** Zu lösende Aufgaben **
a) Gib aus dem Text über Brustkrebs-Screening den Abschnitt von "Die 1994 veröffentlichten" bis einschließlich "Dosisbelastung, Filmverarbeitung) hin." wortgetreu aus.
b) Welches Land bot laut dem Text über Brustkrebs-Screening als erstes ein nationales Screeningprogramm an, und in welchem Jahr?
c) Führe den Text über Brustkrebs-Screening bitte im Anschluss an seinen letzten Satz weiter.

** Vorliegender Auszug **
>>>>>
Viele Industrieländer haben auf die hohe und ansteigende Häufigkeit des Brustkrebses reagiert. Als erstes Land bot Schweden (1986) gefolgt von Finnland (1987) nationale Screeningprogramme an. England und die Niederlande folgten [Robra et al. 1994b]. In mehreren europäischen Ländern werden zur Zeit Pilotprogramme durch die Europäische Gemeinschaft im Rahmen ihres Programms "Europa gegen den Krebs" gefördert. Die Reduktion der Sterblichkeit trotz steigender Häufigkeit der Brustkrebserkrankungen in England und den USA wird als Erfolg durchgeführter Screeningprogramme gewertet.

Die 1994 veröffentlichten Ergebnisse der "Deutschen Mammographiestudie" mit 58647 Mammographien bei 33353 Patientinnen weisen auf die vielfältigen Probleme hinsichtlich der Durchführung eines flächendeckenden nationalen Screeningprogramms im organisatorischen (z. B. dezentralisiertes Gesundheitswesen, Fehlen von Krebsregistern (Seit 2000 in vielen Bundesländern im Aufbau), fehlende Qualitätssicherung mit regelmäßiger Fortbildung des ärztlichen und nichtärztlichen Personals, fehlende Doppelbefundung sowie fehlende Rückmeldung der histologischen Ergebnisse) und technischen Bereich (z.B. Brennfleckgröße, Dosisbelastung, Filmverarbeitung) hin.
<<<<<
** Erfasste Zeilen **
>>>>>
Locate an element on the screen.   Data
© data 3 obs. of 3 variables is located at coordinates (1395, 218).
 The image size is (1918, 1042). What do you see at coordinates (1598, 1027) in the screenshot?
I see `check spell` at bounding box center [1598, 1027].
<<<<<
** Antworten je Aufgabe **
a)
Die 1994 veröffentlichten Ergebnisse der "Deutschen Mammographiestudie" mit 58647 Mammographien bei 33353 Patientinnen weisen auf die vielfältigen Probleme hinsichtlich der Durchführung eines flächendeckenden nationalen Screeningprogramms im organisatorischen (z. B. dezentralisiertes Gesundheitswesen, Fehlen von Krebsregistern (Seit 2000 in vielen Bundesländern im Aufbau), fehlende Qualitätssicherung mit regelmäßiger Fortbildung des ärztlichen und nichtärztlichen Personals, fehlende Doppelbefundung sowie fehlende Rückmeldung der histologischen Ergebnisse) und technischen Bereich (z.B. Brennfleckgröße, Dosisbelastung, Filmverarbeitung) hin.

b) Schweden, im Jahr 1986.

c)
Als Effekt ärztlicher Fortbildung in der Mammographie konnte die "Deutsche Mammographiestudie" zeigen, daß eine anfänglich unzureichende diagnostische Trefferquote von Seiten der Ärzte mit einem positiven Vorhersagewert (PPV, relativer Anteil der bösartigen histologischen Befunde im Verhältnis zu den Biopsieempfehlungen) von anfänglich 0,16 durch gezieltes Training auf 0,37 deutlich verbessert werden konnte [Frischbier et al. 1994].

In Deutschland findet zur Zeit mit 1990 1,5 Millionen und 1996 2,6 Millionen ambulant durchgeführten Mammographien [Schwing 1999] ein "wildes" Mammographiescreening ohne umfangreiche Qualitätskontrollen und wissenschaftliche Begleitung statt. Meistens beruhend auf der Eigeninitiative der Frauen erreicht dieses "Screening" etwa nur ein Viertel der 10 Millionen deutschen Frauen im Alter zwischen 40 und 60 Jahren.

Ein bundesweites flächendeckendes Mammographiescreening ist in Deutschland aufgrund gesetzlicher Vorgaben im Aufbau. Ein Beginn dieses Programms ist Ende 2005 zu erwarten.

Die Palpation als Screeningmethode im Vorsorgeprogramm der Krankenkassen integriert, konnte ihre Wirksamkeit hinsichtlich einer Senkung der Sterblichkeit bisher nicht beweisen.

Aufgrund fehlender Erkennung kleinster Mikrokalzifikationen vermag die Mammasonographie (Ultraschalluntersuchung der Brust) nicht, in-situ Karzinome (Frühformen s.o.) ohne erfolgten Durchbruch des Tumorgewebes durch die Basalmembran zu diagnostizieren. Die Sonographie ist außerdem zeitaufwendig und daher in einem Reihenuntersuchungsverfahren (Screening) nicht durchführbar. Diese Methode bleibt der erweiterten klinischen Brustkrebsdiagnostik insbesondere bei jungen Frauen mit röntgendichtem Drüsengewebe vorbehalten und wird mit großem Erfolg ergänzend zur Mammographie eingesetzt.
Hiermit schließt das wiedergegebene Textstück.